As the ERAS paradigm advances, the adoption of accelerated-track anesthesia is increasingly recommended. This strategy emphasizes prompt postoperative awakening, expeditious extubation, and early mobilization. Referencing Table 5, none of the patients in either the M group or the B group experienced delayed recovery or extubation, aligning with findings from Suksompong et al. [27]. In stark contrast, the ITM group observed in Chaney et al.’s [28] clinical trial faced extubation delays, possibly attributable to the administration of a higher initial dose of ITM. This serves as a cautionary note on the necessity of rigorous dosage regulation when employing ITM, underscoring the importance of determining and administering the minimal effective dose.

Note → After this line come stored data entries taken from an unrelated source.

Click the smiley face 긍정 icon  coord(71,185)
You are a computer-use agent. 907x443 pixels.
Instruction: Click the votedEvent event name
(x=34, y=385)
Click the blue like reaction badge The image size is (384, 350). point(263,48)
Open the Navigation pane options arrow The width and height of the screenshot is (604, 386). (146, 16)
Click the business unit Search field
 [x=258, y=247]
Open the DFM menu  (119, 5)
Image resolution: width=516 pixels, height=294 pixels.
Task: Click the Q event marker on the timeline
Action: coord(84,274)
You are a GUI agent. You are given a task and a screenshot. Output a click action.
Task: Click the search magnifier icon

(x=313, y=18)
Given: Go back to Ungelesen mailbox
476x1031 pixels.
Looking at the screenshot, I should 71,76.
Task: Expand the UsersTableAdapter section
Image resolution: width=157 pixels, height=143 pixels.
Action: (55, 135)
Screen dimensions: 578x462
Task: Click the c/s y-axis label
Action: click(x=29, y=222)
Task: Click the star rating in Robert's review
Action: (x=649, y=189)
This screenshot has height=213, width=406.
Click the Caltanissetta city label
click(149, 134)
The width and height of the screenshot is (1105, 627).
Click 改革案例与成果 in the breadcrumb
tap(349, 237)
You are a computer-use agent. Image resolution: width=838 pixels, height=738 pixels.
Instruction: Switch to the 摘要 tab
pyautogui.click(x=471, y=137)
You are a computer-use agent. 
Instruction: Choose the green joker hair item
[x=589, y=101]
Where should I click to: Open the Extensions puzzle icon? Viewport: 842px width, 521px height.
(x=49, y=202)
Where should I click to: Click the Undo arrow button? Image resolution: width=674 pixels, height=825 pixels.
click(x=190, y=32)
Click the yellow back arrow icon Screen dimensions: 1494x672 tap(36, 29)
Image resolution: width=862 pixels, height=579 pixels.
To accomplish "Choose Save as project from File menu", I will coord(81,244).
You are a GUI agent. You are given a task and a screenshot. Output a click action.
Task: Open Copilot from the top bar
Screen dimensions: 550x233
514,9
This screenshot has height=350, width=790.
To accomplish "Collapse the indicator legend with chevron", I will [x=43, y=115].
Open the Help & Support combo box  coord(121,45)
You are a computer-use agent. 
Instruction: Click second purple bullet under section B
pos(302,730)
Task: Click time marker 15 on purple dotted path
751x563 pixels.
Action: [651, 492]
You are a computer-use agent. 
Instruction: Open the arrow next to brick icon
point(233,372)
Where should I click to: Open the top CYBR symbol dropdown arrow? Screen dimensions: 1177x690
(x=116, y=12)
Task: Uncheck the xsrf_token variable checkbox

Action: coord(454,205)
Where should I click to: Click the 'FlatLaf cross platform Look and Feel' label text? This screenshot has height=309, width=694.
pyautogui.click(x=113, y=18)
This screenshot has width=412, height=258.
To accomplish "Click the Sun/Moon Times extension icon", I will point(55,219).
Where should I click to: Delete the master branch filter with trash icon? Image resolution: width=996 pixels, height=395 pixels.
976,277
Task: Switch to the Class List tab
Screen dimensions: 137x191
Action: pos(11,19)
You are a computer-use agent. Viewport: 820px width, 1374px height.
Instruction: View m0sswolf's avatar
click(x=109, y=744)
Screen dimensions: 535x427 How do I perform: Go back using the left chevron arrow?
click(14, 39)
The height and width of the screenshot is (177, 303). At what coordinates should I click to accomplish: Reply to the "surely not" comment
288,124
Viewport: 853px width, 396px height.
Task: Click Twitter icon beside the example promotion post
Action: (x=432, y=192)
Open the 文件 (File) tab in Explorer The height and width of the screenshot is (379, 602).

The Quality of QoR-40 is recognized as a significant measure of patient health status during the initial postoperative phase [29], yet its practical application has been criticized for being protracted and complex. The more recent Quality of QoR-15 score has gained international consensus as a crucial metric in clinical trials to evaluate postoperative patient comfort enhancements [30]. According to the findings presented in Table 6, patients in both the M and B groups exhibited superior physical comfort, enhanced emotional wellbeing, and greater overall QoR-15 scores on the first and second day following surgery. In contrast, those receiving only postoperative PCIA experienced suboptimal pain control, decreased comfort levels, an increased occurrence of dysphoria, and an overall diminished quality of recovery.

This study is not without its limitations. Foremost, the relatively modest sample size and the exclusion of high-risk patients may introduce a degree of bias into the findings. Additionally, the investigation was confined to a single dose of ITM at 5 μg/kg, precluding a comparative analysis across a spectrum of dosages.The experiments of this group are continuing and will further explore the appropriate dose to apply to the patient. Finally, the scope of this research was limited to the assessment of early postoperative recovery quality, neglecting the potential effects on long-term recuperation and the development of chronic pain in patients. For the long-term effects, the results of studies using multi-centre and large samples may be more convincing, and our group is also trying to collaborate with a number of hospitals to conduct multi-centre studies, and expects to demonstrate satisfactory results in the future.

Conclusions

Intrathecal injection of 5 μg/kg morphine (with or without 3 mg bupivacaine) in patients undergoing thoracoscopic lobectomy significantly improved acute postoperative pain, reduced postoperative analgesic dose, improved quality of postoperative recovery and increased patient satisfaction compared to the application of postoperative PCIA. 5 μg/kg morphine combined with 3 mg bupivacaine intrathecally reduced intraoperative opioid doses without causing hemodynamic fluctuations.